Conduct a gap analysis
Assess your readiness by evaluating your ESG data collection, internal controls, and reporting workflows. Understand where your current financial statements may need adjustments to incorporate sustainability data.
Begin emissions tracking
Start collecting and validating Scope 1 and 2 emissions data now. As Scope 3 data collection is complex, particularly for companies with global supply chains, it’s wise to begin engaging with vendors and partners early.
Build internal capabilities
Establish a sustainability teams or working groups that includes finance, risk, operations, and legal teams. Training and capacity-building are essential for smooth implementation.
Integrate climate risk into governance
Ensure that climate related risks are considered in corporate governance, risk assessments, and strategic planning. Board-level accountability is key under IFRS S1.
Develop scenario analysis and transition plans
ISSB expects companies to disclose how their business strategies perform under different climate scenarios. This includes defining a clear roadmap toward decarbonization and resilience.
How can ESG software help?
Transitioning to ISSB-aligned reporting can be complex, but ESG software platforms are rapidly evolving to support these new demands. The right tools can provide a major advantage.
Simplified data collection
Automate emissions tracking across multiple business units and geographies. ESG platforms can pull data directly from systems and reduce the risk of manual error.
Compliance-ready templates
Leading ESG solutions are now designed to align with IFRS sustainability disclosure standards, including pre-built templates for S1 and S2 reporting.
Scenario modeling and climate risk analytics
Advanced software tools include scenario analysis aligned with TCFD and ISSB expectations, enabling businesses to assess climate related risks and define strategic responses.
Assurance support
Platforms that track audit trails and offer document version control make it easier to meet limited assurance requirements—especially critical as Singapore moves toward higher verification standards.
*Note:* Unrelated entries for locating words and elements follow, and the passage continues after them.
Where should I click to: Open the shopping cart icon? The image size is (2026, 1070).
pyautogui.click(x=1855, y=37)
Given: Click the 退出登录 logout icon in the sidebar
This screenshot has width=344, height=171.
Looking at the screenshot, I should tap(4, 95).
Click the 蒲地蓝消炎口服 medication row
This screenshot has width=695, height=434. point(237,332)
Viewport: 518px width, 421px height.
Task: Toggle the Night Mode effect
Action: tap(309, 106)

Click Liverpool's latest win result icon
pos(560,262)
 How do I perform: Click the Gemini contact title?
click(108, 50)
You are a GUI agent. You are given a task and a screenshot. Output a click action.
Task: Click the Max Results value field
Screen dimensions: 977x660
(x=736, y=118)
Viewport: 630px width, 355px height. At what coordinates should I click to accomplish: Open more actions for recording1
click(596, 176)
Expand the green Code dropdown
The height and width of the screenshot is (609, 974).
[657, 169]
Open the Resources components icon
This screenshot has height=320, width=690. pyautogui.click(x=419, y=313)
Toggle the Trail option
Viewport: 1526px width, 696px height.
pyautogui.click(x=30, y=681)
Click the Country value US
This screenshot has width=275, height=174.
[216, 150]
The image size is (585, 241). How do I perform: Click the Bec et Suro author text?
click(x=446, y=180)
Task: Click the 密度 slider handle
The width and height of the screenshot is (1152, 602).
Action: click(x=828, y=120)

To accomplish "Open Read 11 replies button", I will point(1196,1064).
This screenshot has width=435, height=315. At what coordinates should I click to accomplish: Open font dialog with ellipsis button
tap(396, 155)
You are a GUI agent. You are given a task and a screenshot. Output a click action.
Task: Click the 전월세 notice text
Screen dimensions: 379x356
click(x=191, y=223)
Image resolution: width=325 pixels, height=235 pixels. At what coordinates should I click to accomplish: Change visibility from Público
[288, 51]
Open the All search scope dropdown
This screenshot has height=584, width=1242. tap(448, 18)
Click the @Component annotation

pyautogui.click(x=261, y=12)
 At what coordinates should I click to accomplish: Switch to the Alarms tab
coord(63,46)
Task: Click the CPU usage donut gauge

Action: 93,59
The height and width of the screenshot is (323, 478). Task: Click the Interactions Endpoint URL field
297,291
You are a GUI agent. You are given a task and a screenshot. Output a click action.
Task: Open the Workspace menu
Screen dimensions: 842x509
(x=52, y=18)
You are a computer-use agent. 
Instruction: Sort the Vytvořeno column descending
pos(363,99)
Supplier engagement and Scope 3 support
For Scope 3 disclosures, ESG platforms can help companies engage with suppliers, distribute data collection forms, and use estimations aligned with industry best practices.
Final thoughts
Singapore’s adoption of ISSB-aligned sustainability related standards represents a new era of corporate accountability and transparency. These regulations are not just about compliance—they offer a framework to better understand and manage climate related risks, drive long-term value, and align with the expectations of capital market participants.
As the first major deadlines approach, companies that act now will be best positioned to comply efficiently, demonstrate leadership, and attract capital from global capital markets seeking consistent, high-quality globally comparable information.
Climate disclosure is no longer optional—it’s essential. And for forward-looking businesses, it’s a strategic edge.